» Brief
Edit everything from "It is not an" down to "because of that." in the piano compositions thread, replacing "Big jumps" with "Wide leaps".

» Reading text
┄┄┄┄┄┄┄┄┄┄┄┄┄┄┄┄┄┄┄┄

# Original Piano Compositions



## martonic (Feb 13, 2018)

Hi - I have started recording my piano compositions and posting them to the Internet.

I will add more as time permits.

The collection is here:

__
https://soundcloud.com/


----------



## Zeus (Jan 6, 2018)

I can hear a few touches of influences from.some.folkloric songs. I miss a bit of material development, I understand it’s a simple form, but maybe try to avoid to have too many repetitive elements within too little time. I suggest trying some variations in rythm towards the last third of the piece or so, or new harmonic changes. Focus specially on the accompaniment.


----------



## Phil loves classical (Feb 8, 2017)

Sounds to me the left hand accompaniment chords does not always harmonize with the right hand on certain beats.


----------



## martonic (Feb 13, 2018)

Thanks for the feedback! 

The ones posted so far are Advanced Elementary, Early Intermediate and Intermediate compositions intended for students. As time permits I will post more at this level, some easier ones, and also some more complex and advanced pieces.

Recording them is certainly a challenge!


----------



## Zeus (Jan 6, 2018)

martonic said:


> Thanks for the feedback!
> 
> The ones posted so far are Advanced Elementary, Early Intermediate and Intermediate compositions intended for students. As time permits I will post more at this level, some easier ones, and also some more complex and advanced pieces.
> 
> Recording them is certainly a challenge!


Hello. What distinguishes Advanced Elementary composition, from Early Intermediate, and Intermediate compositions? I am not a professor, but I believe everyone is always in a learning process, and complexity doesn't matter so much in music.


----------



## martonic (Feb 13, 2018)

It is not an exact science, but students progress from beginning through elementary and intermediate levels and some of them continue to advanced. The criteria for difficulty include tempo, rhythmic complexity, keyboard range, overall length of a composition, the sheer number of notes to be played and more. For instance, scale passages with one note at a time are much easier than scale-like passages in thirds, sixths or octaves. Big jumps are hard to play, and they get harder as notes become intervals and then chords. Accidentals also increase the difficulty. Finally, some passages are just trickier than others and are harder to learn or play because of that.


----------



## martonic (Feb 13, 2018)

I am going to start over in a few days with a digital audio recorder. I am compromising too much to try to minimize the awfulness in the recording quality resulting with the use of budget equipment.


----------



## martonic (Feb 13, 2018)

New recordings with improved hardware. New version of "The Departure". More tracks to come.

The collection is here:

__
https://soundcloud.com/

All feedback more than welcome.


----------



## Phil loves classical (Feb 8, 2017)

martonic said:


> New recordings with improved hardware. New version of "The Departure". More tracks to come.
> 
> The collection is here:
> 
> ...


Is that the same piece as before? The Departure sounds a lot better now, or at least I follow the music better. The modulations work very well. Plus you made it worth the whole length of the piece.


----------



## martonic (Feb 13, 2018)

Thank you so much. I updated the score using the feedback I got from you and Zeus here.


----------



## nikola (Sep 7, 2012)

┄┄┄┄┄┄┄┄┄┄┄┄┄┄┄┄┄┄┄┄

» Material provided
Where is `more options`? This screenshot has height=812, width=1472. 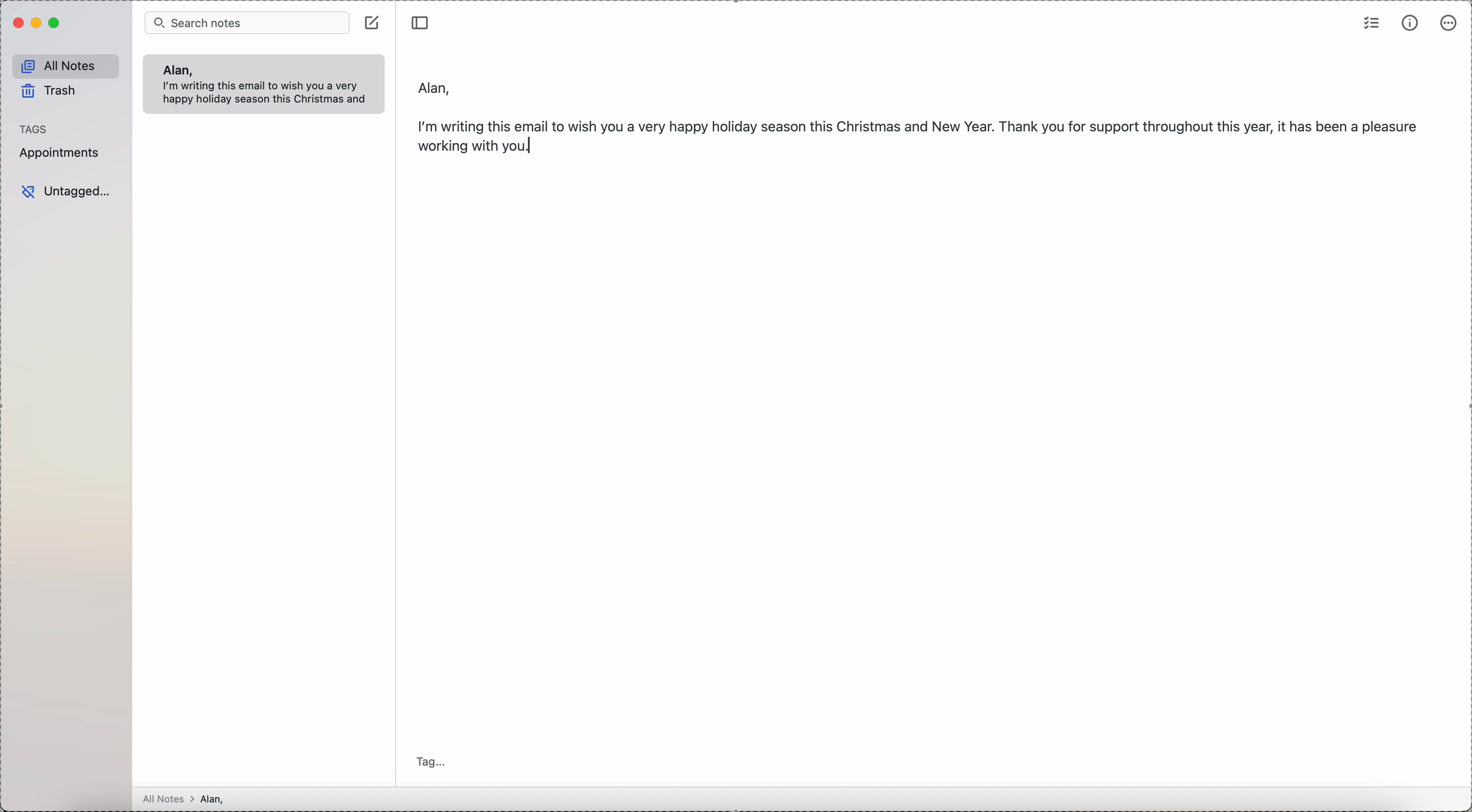 more options is located at coordinates (1449, 23).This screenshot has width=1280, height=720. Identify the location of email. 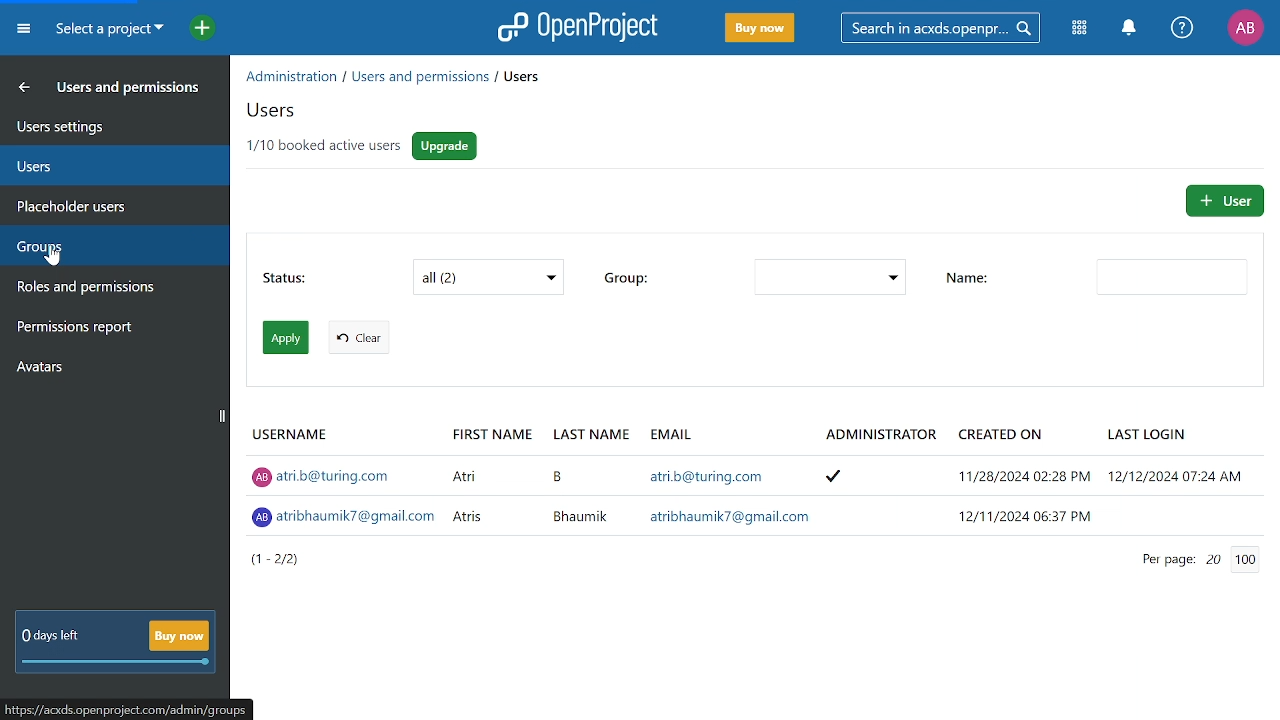
(671, 434).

┄┄┄┄┄┄┄┄┄┄┄┄┄┄┄┄┄┄┄┄

» Output of the exercise
It is not an exact science, but students progress from beginning through elementary and intermediate levels and some of them continue to advanced. The criteria for difficulty include tempo, rhythmic complexity, keyboard range, overall length of a composition, the sheer number of notes to be played and more. For instance, scale passages with one note at a time are much easier than scale-like passages in thirds, sixths or octaves. Wide leaps are hard to play, and they get harder as notes become intervals and then chords. Accidentals also increase the difficulty. Finally, some passages are just trickier than others and are harder to learn or play because of that.